First, if what they are making is basically a┬ásort of filtered and easier to read Google, with information that could be found already online, I have absolutely no problem with it. One could argue that there is public and then there is “public”, which I think is a fantastic discussion to have, and is really what is on trial here. A lot of people post things in a forum they don’t consider public, such as posting something on a twitter account with 20 followers, and it then hits the front page of Gawker. This is actually a problem with unreasonable expectations, and not a privacy violation per say. If, on the other hand, someone tweets on a private twitter account, that is then screenshotted and posted onto Gawker, I would say Gawker is completely in the wrong. When the person twittered, they did have a reasonable expectation of privacy, and Gawker, not them, made the tweet public by publishing the screenshot.

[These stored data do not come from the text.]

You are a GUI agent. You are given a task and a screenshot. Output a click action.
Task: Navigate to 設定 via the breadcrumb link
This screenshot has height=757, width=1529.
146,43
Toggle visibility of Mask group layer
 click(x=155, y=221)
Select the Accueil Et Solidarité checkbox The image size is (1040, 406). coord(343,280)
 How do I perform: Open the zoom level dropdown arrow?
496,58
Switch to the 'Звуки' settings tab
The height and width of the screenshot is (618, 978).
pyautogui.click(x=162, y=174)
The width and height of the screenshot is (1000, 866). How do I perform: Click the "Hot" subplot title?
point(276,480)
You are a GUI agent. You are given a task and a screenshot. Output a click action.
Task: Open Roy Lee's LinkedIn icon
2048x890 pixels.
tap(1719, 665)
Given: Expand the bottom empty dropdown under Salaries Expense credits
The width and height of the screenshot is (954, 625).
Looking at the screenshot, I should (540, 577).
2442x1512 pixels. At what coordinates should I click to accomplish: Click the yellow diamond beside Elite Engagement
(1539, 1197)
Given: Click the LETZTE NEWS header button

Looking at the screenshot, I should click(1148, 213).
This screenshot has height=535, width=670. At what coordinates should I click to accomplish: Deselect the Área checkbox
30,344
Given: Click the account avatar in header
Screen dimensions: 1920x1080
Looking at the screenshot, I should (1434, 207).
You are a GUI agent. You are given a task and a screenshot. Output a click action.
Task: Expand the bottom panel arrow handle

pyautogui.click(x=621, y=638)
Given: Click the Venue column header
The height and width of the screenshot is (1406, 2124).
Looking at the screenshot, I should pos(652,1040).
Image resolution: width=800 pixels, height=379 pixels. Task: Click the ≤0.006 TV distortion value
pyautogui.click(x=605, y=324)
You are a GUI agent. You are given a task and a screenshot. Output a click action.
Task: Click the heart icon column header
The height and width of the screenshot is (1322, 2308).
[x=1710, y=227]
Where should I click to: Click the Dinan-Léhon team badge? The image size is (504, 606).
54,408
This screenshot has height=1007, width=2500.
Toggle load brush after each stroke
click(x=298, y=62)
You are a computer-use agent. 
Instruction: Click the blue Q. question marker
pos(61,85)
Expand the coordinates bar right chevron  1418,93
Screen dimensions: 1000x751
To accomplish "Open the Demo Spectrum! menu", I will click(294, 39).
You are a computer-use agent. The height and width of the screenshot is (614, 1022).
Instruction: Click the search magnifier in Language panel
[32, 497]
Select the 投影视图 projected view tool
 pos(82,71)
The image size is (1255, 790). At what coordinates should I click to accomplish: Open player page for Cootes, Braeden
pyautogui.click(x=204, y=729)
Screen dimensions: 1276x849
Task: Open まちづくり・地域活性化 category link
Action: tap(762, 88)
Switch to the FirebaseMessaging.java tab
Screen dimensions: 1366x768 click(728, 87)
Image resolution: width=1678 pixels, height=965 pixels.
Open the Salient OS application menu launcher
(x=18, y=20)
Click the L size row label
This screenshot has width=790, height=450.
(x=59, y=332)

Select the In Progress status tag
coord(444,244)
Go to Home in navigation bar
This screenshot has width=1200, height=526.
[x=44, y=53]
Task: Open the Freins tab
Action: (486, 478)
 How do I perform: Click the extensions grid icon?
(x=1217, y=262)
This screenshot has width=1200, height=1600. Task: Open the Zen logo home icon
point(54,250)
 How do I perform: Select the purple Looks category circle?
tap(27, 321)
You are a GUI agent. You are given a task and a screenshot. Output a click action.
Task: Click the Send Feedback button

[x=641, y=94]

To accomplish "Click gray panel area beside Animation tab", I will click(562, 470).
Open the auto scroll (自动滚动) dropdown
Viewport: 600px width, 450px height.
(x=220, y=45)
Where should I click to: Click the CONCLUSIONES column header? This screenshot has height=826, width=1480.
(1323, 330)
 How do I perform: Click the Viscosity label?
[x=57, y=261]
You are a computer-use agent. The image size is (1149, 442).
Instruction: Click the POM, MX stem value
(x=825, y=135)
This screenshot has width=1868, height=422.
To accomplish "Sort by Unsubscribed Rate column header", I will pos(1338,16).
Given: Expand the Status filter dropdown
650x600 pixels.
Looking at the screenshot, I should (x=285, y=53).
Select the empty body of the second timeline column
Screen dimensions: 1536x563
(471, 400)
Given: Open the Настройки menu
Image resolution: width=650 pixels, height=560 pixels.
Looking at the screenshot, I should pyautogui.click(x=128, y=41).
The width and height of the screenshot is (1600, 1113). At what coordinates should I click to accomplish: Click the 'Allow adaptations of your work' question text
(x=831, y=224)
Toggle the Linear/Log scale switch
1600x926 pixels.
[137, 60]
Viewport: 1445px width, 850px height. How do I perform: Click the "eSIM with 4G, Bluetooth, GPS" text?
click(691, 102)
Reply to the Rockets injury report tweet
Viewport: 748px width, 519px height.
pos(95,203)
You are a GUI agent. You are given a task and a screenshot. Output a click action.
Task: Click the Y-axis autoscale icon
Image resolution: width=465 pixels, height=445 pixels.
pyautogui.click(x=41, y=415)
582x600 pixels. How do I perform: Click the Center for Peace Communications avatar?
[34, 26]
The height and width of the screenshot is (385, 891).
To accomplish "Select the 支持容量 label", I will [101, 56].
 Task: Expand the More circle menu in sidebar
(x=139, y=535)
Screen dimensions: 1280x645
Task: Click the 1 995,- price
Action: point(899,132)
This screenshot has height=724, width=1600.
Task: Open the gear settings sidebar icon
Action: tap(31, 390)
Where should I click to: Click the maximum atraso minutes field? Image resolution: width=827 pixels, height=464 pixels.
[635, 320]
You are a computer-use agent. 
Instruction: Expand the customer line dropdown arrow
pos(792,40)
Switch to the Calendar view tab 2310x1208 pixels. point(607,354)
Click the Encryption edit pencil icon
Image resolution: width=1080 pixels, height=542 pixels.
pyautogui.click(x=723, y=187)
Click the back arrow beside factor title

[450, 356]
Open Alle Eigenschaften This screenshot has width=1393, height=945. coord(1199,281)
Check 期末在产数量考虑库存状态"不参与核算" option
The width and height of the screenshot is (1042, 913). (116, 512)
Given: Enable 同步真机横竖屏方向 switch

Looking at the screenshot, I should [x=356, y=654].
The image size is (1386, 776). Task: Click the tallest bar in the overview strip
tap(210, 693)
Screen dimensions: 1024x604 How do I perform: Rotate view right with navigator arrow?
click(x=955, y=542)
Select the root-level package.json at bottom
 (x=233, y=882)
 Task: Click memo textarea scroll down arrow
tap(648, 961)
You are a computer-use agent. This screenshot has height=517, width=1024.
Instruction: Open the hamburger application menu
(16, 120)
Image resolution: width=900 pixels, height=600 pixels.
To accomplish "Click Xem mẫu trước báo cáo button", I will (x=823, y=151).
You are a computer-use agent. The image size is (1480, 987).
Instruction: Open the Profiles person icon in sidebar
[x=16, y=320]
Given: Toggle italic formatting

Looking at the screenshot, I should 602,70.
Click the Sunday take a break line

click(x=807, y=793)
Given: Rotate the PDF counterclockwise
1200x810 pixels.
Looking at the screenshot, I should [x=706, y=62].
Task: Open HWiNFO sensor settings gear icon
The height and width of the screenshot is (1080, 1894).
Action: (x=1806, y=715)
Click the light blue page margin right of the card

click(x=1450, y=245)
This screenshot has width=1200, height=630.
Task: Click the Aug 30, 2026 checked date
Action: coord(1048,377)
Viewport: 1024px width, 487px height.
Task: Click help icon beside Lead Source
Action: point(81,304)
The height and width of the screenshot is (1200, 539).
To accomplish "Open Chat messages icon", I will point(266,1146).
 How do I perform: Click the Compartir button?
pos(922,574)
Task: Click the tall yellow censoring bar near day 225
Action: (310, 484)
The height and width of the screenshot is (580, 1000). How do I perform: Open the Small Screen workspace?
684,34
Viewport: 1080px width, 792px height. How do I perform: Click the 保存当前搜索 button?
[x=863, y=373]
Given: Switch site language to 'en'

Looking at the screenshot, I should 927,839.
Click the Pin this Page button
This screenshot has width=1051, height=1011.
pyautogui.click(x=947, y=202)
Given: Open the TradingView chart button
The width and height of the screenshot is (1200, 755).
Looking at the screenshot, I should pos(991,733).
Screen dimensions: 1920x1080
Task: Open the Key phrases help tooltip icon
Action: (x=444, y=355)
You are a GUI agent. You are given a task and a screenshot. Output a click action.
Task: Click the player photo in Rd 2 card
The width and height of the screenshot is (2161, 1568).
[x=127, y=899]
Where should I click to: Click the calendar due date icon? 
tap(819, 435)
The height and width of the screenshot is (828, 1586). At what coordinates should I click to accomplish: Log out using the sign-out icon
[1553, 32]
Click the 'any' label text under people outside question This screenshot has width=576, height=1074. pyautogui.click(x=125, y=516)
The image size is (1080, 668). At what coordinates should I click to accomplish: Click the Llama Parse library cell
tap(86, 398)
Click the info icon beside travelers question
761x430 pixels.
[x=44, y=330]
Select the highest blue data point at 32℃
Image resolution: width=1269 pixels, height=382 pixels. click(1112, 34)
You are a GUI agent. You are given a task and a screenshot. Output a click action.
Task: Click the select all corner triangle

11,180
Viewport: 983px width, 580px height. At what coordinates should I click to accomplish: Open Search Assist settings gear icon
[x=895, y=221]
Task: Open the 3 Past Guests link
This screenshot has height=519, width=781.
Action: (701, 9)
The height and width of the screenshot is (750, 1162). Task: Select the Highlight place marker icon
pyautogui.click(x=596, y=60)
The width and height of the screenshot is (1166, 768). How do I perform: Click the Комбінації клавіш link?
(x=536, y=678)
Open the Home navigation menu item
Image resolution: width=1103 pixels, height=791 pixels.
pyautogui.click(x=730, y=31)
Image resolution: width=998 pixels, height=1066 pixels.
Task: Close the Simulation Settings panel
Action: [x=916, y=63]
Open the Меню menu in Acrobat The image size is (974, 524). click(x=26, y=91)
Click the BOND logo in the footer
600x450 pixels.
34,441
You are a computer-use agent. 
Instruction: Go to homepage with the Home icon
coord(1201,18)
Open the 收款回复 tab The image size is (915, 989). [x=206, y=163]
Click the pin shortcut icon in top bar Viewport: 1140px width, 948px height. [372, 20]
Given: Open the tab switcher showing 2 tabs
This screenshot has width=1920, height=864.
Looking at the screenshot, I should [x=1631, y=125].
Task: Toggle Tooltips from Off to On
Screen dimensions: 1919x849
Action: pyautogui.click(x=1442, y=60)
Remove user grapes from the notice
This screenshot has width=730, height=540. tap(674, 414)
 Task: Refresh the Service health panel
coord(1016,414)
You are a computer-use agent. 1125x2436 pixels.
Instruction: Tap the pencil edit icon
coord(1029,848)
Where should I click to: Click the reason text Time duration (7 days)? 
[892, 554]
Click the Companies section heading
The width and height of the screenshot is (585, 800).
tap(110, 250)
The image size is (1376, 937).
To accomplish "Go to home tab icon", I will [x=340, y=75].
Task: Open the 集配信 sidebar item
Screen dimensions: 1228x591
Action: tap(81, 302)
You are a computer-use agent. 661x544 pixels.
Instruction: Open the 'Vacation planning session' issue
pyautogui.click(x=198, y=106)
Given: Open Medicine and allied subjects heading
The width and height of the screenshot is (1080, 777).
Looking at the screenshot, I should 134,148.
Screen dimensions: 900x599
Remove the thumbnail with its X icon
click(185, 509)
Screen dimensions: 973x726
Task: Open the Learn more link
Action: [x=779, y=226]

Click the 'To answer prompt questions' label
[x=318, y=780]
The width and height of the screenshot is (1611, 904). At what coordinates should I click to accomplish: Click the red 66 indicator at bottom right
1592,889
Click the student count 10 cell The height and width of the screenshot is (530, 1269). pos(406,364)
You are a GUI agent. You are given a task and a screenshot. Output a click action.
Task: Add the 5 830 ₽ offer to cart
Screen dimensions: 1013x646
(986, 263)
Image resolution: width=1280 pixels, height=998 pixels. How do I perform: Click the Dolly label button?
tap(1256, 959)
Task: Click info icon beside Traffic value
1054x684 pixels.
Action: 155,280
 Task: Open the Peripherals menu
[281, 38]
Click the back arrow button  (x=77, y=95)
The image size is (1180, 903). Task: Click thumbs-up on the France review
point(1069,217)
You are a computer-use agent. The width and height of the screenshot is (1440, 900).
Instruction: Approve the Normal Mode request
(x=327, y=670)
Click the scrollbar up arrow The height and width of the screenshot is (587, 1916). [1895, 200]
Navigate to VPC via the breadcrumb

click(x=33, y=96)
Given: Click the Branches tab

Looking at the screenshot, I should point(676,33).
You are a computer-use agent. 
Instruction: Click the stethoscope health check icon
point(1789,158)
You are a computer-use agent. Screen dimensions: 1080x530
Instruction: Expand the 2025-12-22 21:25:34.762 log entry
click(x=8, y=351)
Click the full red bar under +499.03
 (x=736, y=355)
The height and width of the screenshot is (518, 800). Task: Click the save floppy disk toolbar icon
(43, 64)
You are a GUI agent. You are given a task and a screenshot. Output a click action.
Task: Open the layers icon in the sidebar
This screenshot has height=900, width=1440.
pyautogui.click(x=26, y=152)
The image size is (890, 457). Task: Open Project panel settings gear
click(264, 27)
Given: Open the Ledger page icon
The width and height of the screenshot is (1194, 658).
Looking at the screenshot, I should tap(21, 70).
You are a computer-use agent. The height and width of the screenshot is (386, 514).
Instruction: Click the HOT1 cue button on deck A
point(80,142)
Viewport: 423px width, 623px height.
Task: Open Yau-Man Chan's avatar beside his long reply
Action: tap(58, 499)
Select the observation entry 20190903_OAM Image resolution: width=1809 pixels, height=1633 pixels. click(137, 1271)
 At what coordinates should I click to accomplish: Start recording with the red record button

There are some interesting scenarios that will come up. What happens if someone tweets, then deletes the tweet, but it is captured and posted on this database anyways? We’ve already seen this question come up with Politiwhoops, but one could argue that it is different for a private citizen. Also, what if someone tweets from a fake account that looks like you, and it gets added to your profile? And finally, what happens if a tweet is taken out of context and put in the database in a way that unfairly reflects you in a negative light? All these questions need to be considered.

In terms of why I support the projects existence: first, I fundamentally disagree with the premise of it. I’ve spent years doing research into the nature of names, privacy, and identity, and have found absolutely no conclusive evidence that forcing people to say things under specific names has any net benefit without causing collateral damage. Further, I think that putting unrelated items together in a list and suggesting that they are related without any proof is also problematic– this is why slander and libel laws exist. However, I think that if you have two items related to an individual that are both public, putting them next to each other on another public page is completely reasonable.

I did state that people should be more careful about what they post on public places, and I meant it. If you have a twitter account with your full legal name, and a linkedin account with the same legal name, and both are public, it seems unreasonable to assume that nobody would be able to put the two together. In terms of what happens when someone has unpopular opinions that bring consequences in another forum, there are two points to consider: context and proportionality. With the recent LambdaConf drama, for example, there was a speaker who had made some racist comments in a context completely unrelated to his LambdaConf presentation, and yet people merged these contexts together and demanded unproportional retribution. A couple thoughts here: first, was he entitled to curtilage, and second, what good would have come from banning him from the talk? And finally, if both of these personas he had were considered in the public sphere, is it reasonable to suggest there might be more local context-based versions of public?

Since this Social Autopsy project doesn’t even exist yet, I think it’s a great place to begin a serious discussion on these issues, and perhaps get some feedback on how to solve the underlying problems (harassment) without compromising personal privacy. We shall see.